Knowledge becomes revolutionary when it connects people to legacy, power, and purpose.
V. Modern Continuity: Underfunding, False Narratives, and Blame
“They underfund our schools… fill our curriculums with lies… blame us for the outcome.”
- Structural neglect: Predominantly Black and Brown schools face disproportionate cuts, outdated materials, and overcrowded classrooms.
- Curriculum whitewashing: Textbooks still glorify colonizers, ignore revolutions led by the oppressed, and frame U.S. history from the victor’s view.
- Criminalization of failure: When students underperform, the blame is personal, not systemic.
It’s not just past miseducation—it’s a current and ongoing practice, disguised in bureaucracy.
? Expert Analysis: Historical and Contemporary Context
1. The Blueprint: Carter G. Woodson’s Legacy
Woodson argued nearly a century ago that the biggest threat to Black progress was not ignorance—but false knowledge.
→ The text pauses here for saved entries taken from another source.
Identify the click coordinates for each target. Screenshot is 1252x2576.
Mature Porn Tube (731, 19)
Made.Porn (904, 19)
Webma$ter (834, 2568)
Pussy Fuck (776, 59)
His insight:
“The Negro will be taught to admire the Hebrew, the Greek, the Latin, and to despise the African.”
This poem directly channels his work and extends it into the realities of 21st-century pedagogy, where Eurocentric myths still dominate.
2. Decolonizing the Curriculum
There is a growing movement to:
- Reframe Egypt as part of African history, not European or Middle Eastern mythology.
- Acknowledge the role of the Moors in bringing science, math, and philosophy to medieval Europe.
- Restore African spiritual systems and contributions to world civilization.
To “decolonize” education means to question whose stories are centered, whose are erased, and who benefits from the imbalance.
3. The Hidden Curriculum
Sociologist Jean Anyon and education theorist Paulo Freire both recognized:
- Schools teach more than facts—they teach roles.
- Middle-class kids are taught to lead.
- Working-class and Black students are taught to follow, obey, or resist.
- Critical consciousness is discouraged in favor of compliance.
The “hidden curriculum” ensures the reproduction of inequality.
4. Resistance Through Reclamation
“When we reclaim our story, we reclaim our power.”
Reclamation isn’t just about adding more Black figures to the textbook—it’s about fundamentally shifting the lens through which history, science, art, and even spirituality are taught.
This includes:
- Afrofuturism as an educational tool
- Community schools that center Black pedagogy
- Culturally sustaining practices in curriculum design
The final message is clear: re-education is resistance.
? Conclusion: This Is More Than Poetry—It’s a Manifesto
This piece is a mirror, a warning, and a battle cry. It speaks directly to:
- The violence of erasure
- The spiritual damage of miseducation
- The revolutionary potential of historical clarity
“This is unwritten truths.”
Yes—and it demands to be written, spoken, taught, and lived.